While the city is still pursuing businesses which can utilize the Gig, there are other sectors for startups which are doing well, such as in the logistics and consumer goods space, she said.

Chattanooga has a history as a hot spot in logistics, Capps said. Also, there's a lot of legacy on the consumer goods side.

"Our entrepreneurs are diverse," Capps said. "We're looking to draw upon the strengths of larger legacy companies and create an environment for companies to spring up."

In 2015, Chattanooga Mayor Andy Berke proposed creation of an Innovation District in the heart of downtown to also help spur entrepreneurship.

The aim was to develop a place where entrepreneurs, tech-based startups, and business incubators can mesh and create the innovation ecosystem.
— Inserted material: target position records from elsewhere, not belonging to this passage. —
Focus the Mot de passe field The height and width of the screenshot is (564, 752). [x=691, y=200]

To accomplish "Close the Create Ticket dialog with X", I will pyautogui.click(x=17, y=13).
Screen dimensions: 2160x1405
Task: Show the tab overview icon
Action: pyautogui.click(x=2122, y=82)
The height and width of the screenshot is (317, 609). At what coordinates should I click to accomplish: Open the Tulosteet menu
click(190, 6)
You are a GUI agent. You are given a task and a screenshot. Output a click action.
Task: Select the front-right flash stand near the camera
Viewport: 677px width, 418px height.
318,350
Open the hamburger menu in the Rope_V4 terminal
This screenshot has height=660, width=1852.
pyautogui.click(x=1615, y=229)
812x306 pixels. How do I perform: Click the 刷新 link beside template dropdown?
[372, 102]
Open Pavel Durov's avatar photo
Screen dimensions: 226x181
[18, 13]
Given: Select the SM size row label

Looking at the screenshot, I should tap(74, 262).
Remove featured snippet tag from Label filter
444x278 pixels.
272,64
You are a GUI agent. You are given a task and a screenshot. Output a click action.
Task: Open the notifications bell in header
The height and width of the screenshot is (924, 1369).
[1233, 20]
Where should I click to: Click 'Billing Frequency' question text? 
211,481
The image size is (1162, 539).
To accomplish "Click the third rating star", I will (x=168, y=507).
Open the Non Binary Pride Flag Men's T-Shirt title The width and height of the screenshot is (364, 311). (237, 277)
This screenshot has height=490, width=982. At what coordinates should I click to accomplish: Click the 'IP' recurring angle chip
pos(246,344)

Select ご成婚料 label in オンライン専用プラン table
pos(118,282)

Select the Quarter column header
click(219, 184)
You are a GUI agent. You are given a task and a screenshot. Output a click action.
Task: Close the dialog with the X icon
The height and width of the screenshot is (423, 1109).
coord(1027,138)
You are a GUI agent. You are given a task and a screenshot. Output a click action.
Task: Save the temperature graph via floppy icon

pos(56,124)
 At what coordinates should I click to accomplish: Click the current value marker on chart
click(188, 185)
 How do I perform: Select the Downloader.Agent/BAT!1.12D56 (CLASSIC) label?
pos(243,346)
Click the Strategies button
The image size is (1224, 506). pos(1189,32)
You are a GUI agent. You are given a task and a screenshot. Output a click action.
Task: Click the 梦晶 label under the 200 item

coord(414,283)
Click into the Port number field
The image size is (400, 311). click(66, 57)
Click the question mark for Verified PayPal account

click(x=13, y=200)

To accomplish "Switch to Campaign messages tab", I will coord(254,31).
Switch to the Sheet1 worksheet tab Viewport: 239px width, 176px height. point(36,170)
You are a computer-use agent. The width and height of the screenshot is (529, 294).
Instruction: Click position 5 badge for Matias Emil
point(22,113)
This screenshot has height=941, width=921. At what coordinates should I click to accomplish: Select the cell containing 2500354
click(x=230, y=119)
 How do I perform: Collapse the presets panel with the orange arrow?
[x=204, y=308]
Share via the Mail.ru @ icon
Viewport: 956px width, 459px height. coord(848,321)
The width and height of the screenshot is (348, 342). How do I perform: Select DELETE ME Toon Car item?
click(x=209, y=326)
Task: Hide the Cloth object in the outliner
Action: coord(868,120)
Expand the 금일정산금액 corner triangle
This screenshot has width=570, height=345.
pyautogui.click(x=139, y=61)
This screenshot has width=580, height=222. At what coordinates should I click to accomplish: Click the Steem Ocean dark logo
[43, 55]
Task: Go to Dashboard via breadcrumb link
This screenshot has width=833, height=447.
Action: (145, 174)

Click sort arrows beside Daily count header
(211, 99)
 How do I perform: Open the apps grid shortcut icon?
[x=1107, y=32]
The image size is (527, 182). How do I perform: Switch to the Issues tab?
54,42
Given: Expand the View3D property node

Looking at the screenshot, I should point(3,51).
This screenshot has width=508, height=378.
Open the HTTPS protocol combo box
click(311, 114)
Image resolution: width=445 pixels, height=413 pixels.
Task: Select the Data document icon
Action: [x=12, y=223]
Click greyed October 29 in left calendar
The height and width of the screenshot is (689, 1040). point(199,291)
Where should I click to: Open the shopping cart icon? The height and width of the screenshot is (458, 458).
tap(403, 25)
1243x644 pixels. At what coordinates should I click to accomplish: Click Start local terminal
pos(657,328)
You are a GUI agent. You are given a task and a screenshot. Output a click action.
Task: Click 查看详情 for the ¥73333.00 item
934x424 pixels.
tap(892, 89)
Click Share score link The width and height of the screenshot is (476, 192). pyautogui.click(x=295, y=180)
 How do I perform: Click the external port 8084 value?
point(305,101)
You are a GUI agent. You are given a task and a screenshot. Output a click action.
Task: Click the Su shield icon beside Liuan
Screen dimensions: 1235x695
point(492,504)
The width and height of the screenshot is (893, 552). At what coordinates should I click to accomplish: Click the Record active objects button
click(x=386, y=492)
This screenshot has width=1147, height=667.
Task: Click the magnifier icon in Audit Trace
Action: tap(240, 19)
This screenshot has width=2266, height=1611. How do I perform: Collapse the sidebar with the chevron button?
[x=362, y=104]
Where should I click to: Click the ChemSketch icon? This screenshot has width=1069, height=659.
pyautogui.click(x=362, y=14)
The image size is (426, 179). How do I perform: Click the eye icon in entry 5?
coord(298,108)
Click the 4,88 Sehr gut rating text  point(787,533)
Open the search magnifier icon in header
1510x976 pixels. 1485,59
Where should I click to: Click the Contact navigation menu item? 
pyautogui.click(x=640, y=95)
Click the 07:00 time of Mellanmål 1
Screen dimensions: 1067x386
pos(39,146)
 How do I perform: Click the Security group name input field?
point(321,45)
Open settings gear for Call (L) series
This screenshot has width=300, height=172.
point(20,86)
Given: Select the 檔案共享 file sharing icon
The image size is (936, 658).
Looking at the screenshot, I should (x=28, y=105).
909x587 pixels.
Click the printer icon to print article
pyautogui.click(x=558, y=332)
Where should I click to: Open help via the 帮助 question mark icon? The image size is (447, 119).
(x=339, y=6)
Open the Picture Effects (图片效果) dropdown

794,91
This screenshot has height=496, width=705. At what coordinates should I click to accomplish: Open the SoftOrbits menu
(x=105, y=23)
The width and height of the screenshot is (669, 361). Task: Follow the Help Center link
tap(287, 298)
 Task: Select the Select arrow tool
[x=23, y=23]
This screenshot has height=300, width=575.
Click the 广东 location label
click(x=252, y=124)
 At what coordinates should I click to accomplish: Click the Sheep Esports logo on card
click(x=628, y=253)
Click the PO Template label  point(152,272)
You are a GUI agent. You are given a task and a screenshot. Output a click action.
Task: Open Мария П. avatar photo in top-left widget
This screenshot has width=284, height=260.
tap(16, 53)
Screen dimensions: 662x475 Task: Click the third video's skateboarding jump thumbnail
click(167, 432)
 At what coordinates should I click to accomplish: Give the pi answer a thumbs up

The Edney Building at Market and East 11th streets was renovated and turned into a hub for the district in the effort to grow the city's knowledge economy.

Just last month, a new vision for the 140-acre district called for a better UTC presence downtown, adding affordable housing and modern office space and using the area as a test bed for research.

Hays, who left a local development firm to change up the Enterprise Center's mission to focus more on growing the city's innovation economy, said communities need to focus in that area or be left behind.

The district helps to maximize Chattanooga's potential, he said.

Case's Rise of the Rest campaign is designed to promote entrepreneurship outside of California's Silicon Valley. In its fourth year, the bus tour is powered by the investment firm Revolution, of which Case is CEO. The tour showcases founders in emerging startup ecosystems across the U.S.

The other cities on this month's stop in addition to Chattanooga and Birmingham are Memphis, Dallas, and Louisville.

Since the tour launched, Case and that team have traveled more than 8,000 miles on a bus to visit 33 cities and invest in local startups. The tour stopped in Nashville in 2014.